Only an exact copy of the records, from the line with "[button] (676, 172)" through the last line, is wanted.

START DATA FOR THIS EXERCISE

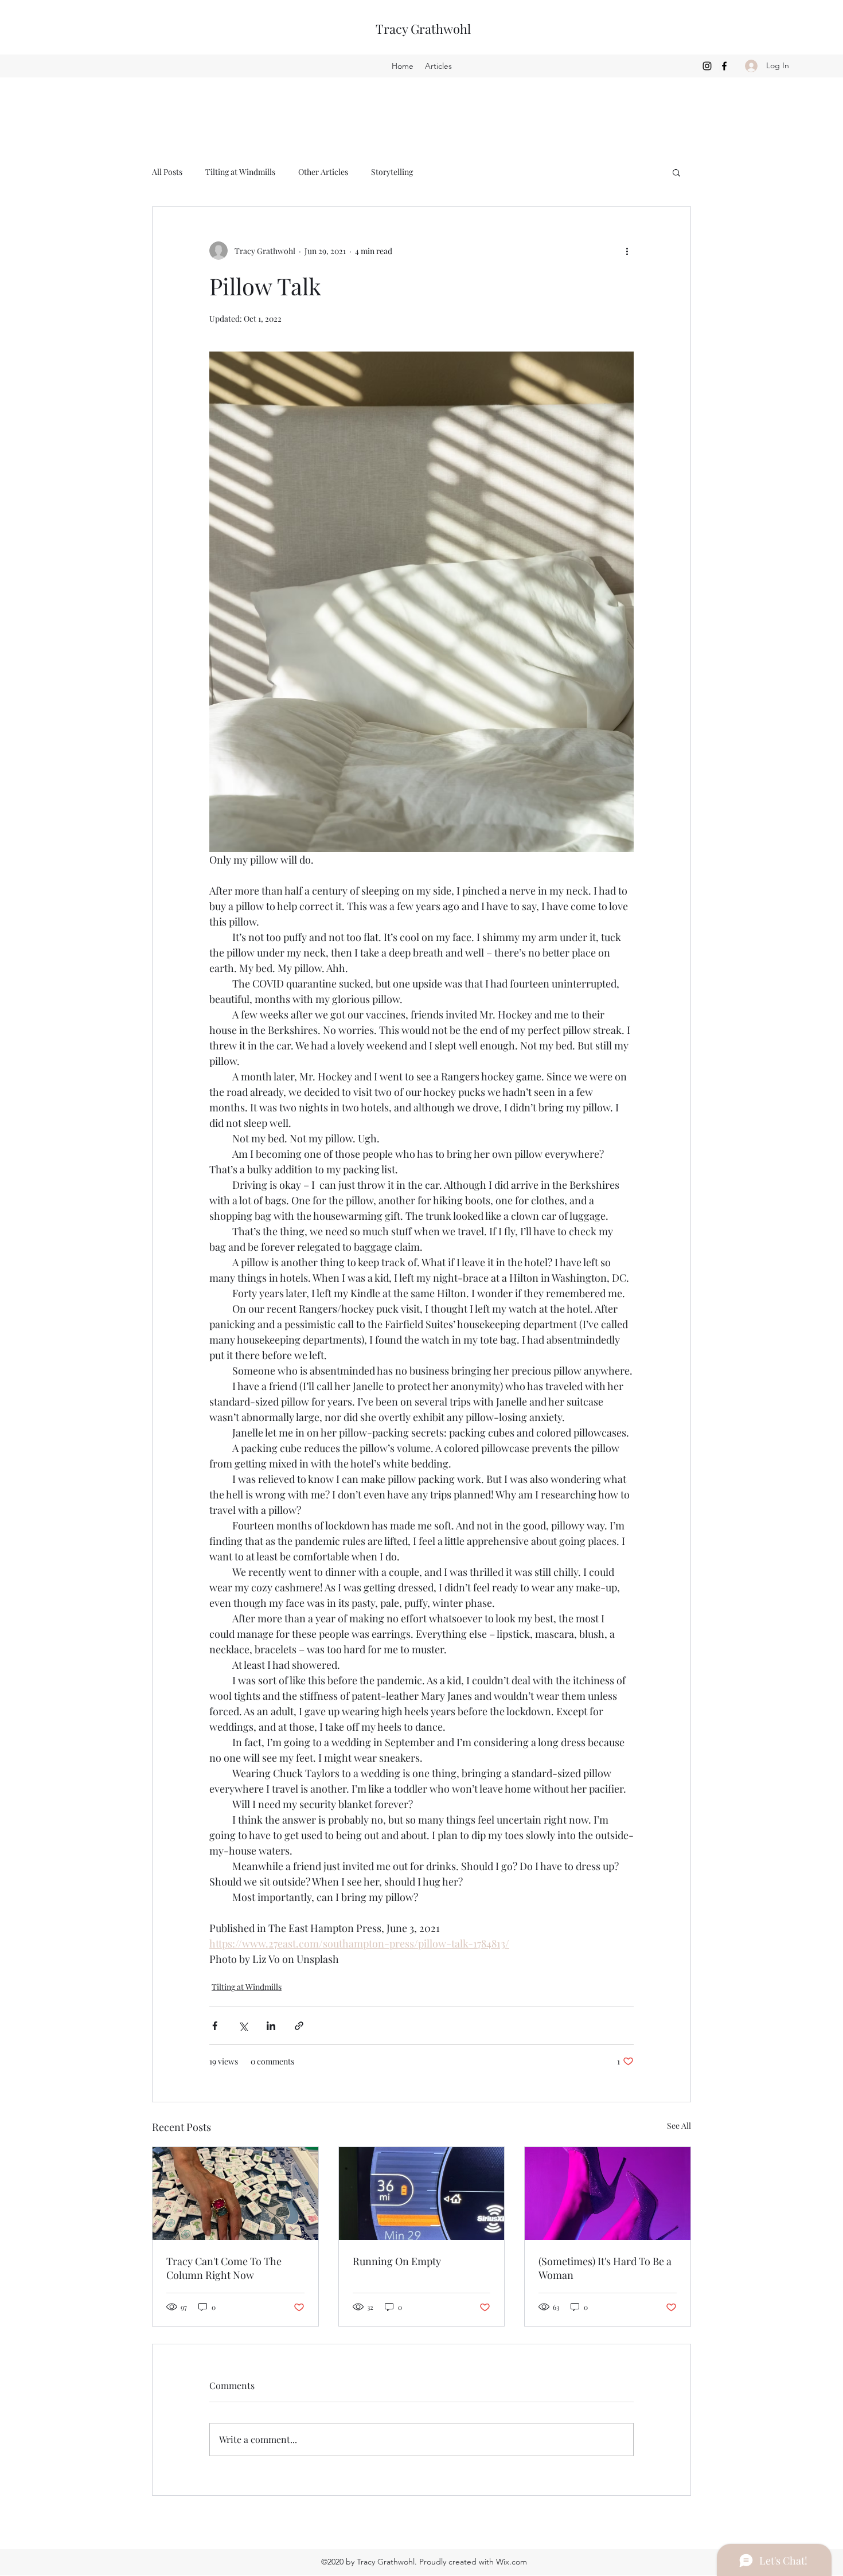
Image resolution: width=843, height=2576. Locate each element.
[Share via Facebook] (214, 2025)
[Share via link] (299, 2025)
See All (679, 2125)
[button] (676, 172)
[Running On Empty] (422, 2193)
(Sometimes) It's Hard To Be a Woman (605, 2268)
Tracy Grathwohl (423, 28)
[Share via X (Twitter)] (242, 2025)
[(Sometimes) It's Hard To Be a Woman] (607, 2193)
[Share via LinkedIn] (271, 2025)
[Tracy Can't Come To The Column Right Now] (235, 2193)
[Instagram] (707, 66)
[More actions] (627, 250)
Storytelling (392, 171)
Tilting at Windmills (240, 171)
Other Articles (323, 171)
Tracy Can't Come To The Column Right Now (224, 2268)
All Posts (167, 171)
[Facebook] (724, 66)
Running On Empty (397, 2261)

END DATA FOR THIS EXERCISE

(RESULT OF THE TASK):
[button] (676, 172)
[Running On Empty] (422, 2193)
(Sometimes) It's Hard To Be a Woman (605, 2268)
Tracy Grathwohl (423, 28)
[Share via X (Twitter)] (242, 2025)
[(Sometimes) It's Hard To Be a Woman] (607, 2193)
[Share via LinkedIn] (271, 2025)
[Tracy Can't Come To The Column Right Now] (235, 2193)
[Instagram] (707, 66)
[More actions] (627, 250)
Storytelling (392, 171)
Tilting at Windmills (240, 171)
Other Articles (323, 171)
Tracy Can't Come To The Column Right Now (224, 2268)
All Posts (167, 171)
[Facebook] (724, 66)
Running On Empty (397, 2261)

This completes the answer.